To achieve clinical impact in daily oncological practice, emerging AI-based cancer imaging research needs to have clearly defined medical focus, AI methods, and outcomes to be estimated. AI-supported cancer imaging should predict major relevant clinical endpoints, aiming to extract associations and draw inferences in a fair, robust, and trustworthy way. AI-assisted solutions as medical devices, developed using multicenter heterogeneous datasets, should be targeted to have an impact on the clinical care pathway. When designing an AI-based research study in oncologic imaging, ensuring clinical impact in AI solutions requires careful consideration of key aspects, including target population selection, sample size definition, standards, and common data elements utilization, balanced dataset splitting, appropriate validation methodology, adequate ground truth, and careful selection of clinical endpoints. Endpoints may be pathology hallmarks, disease behavior, treatment response, or patient prognosis. Ensuring ethical, safety, and privacy considerations are also mandatory before clinical validation is performed. The Artificial Intelligence for Health Imaging (AI4HI) Clinical Working Group has discussed and present in this paper some indicative Machine Learning (ML) enabled decision-support solutions currently under research in the AI4HI projects, as well as the main considerations and requirements that AI solutions should have from a clinical perspective, which can be adopted into clinical practice. If effectively designed, implemented, and validated, cancer imaging AI-supported tools will have the potential to revolutionize the field of precision medicine in oncology.

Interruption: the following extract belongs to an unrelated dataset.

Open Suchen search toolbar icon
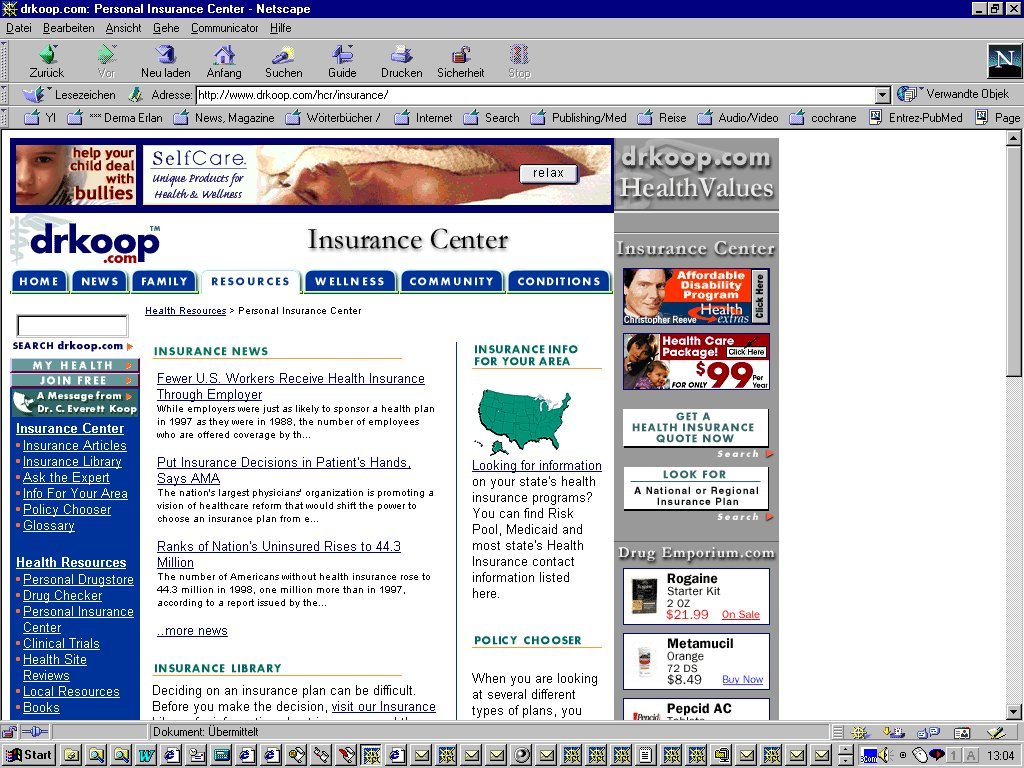[x=284, y=55]
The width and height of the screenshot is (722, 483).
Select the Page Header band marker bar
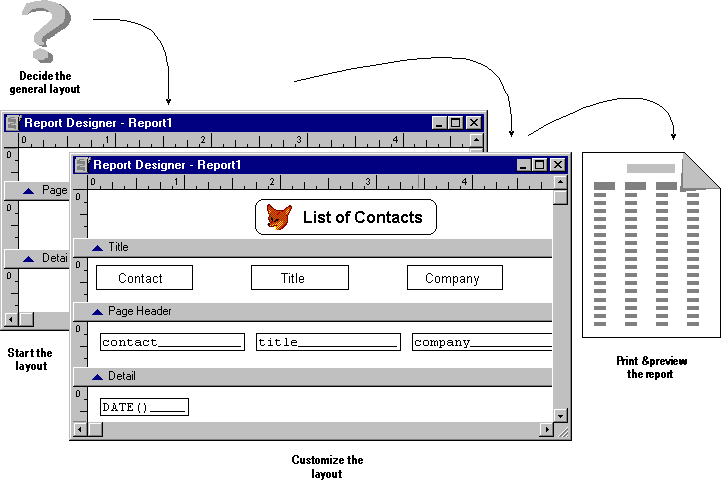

为了在日常肿瘤学实践中实现临床影响,新兴的基于人工智能的癌症成像研究需要有明确界定的医学重点、人工智能方法以及待评估的结果。人工智能支持的癌症成像应预测主要相关临床终点,旨在以公平、稳健和可信的方式提取关联并得出推论。作为医疗设备的人工智能辅助解决方案,使用多中心异构数据集开发,应旨在对临床护理路径产生影响。在设计肿瘤成像中基于人工智能的研究时,要确保人工智能解决方案产生临床影响,需要仔细考虑关键方面,包括目标人群选择、样本量定义、标准和通用数据元素的使用、平衡的数据集划分、适当的验证方法、足够的金标准以及临床终点的精心选择。终点可能是病理特征、疾病行为、治疗反应或患者预后。在进行临床验证之前,确保符合伦理、安全和隐私方面的考虑也是必不可少的。健康成像人工智能(AI4HI)临床工作组在本文中讨论并介绍了一些目前在AI4HI项目中正在研究的基于机器学习(ML)的决策支持解决方案示例,以及从临床角度来看人工智能解决方案应具备的主要考虑因素和要求,这些可应用于临床实践。如果设计、实施和验证得当,癌症成像人工智能支持的工具将有可能彻底改变肿瘤学精准医学领域。